# Prompt
Give back the lines below verbatim, omitting all pictures.

# Source information
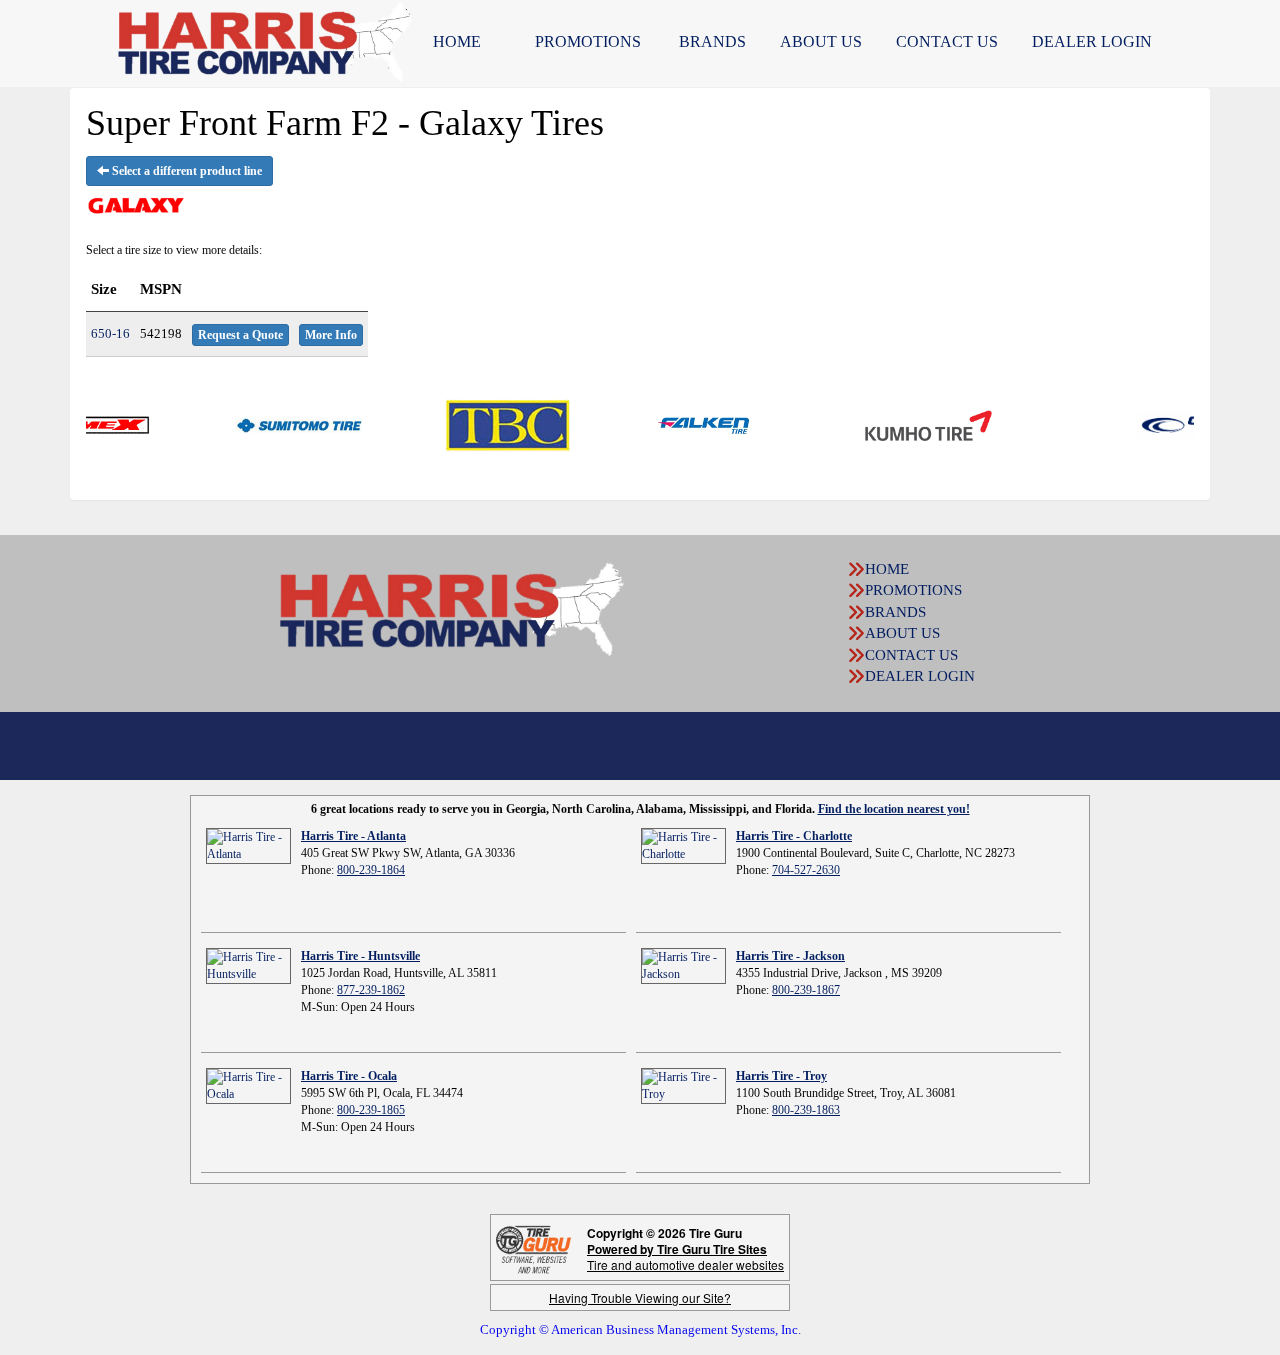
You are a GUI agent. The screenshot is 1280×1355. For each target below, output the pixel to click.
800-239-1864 (371, 870)
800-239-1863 (806, 1110)
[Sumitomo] (271, 424)
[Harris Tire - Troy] (683, 1085)
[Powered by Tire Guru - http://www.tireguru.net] (533, 1247)
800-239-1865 (371, 1110)
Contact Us (947, 41)
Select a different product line (185, 171)
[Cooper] (1173, 424)
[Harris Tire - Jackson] (683, 965)
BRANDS (712, 41)
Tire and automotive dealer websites (685, 1256)
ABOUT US (821, 41)
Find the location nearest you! (894, 809)
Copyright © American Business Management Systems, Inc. (640, 1329)
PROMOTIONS (588, 41)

# Your solution
You are a GUI agent. The screenshot is 1280×1355. For each target below, output the pixel to click.
800-239-1864 (371, 870)
800-239-1863 (806, 1110)
[Sumitomo] (271, 424)
[Harris Tire - Troy] (683, 1085)
[Powered by Tire Guru - http://www.tireguru.net] (533, 1247)
800-239-1865 (371, 1110)
Contact Us (947, 41)
Select a different product line (185, 171)
[Cooper] (1173, 424)
[Harris Tire - Jackson] (683, 965)
BRANDS (712, 41)
Tire and automotive dealer websites (685, 1256)
ABOUT US (821, 41)
Find the location nearest you! (894, 809)
Copyright © American Business Management Systems, Inc. (640, 1329)
PROMOTIONS (588, 41)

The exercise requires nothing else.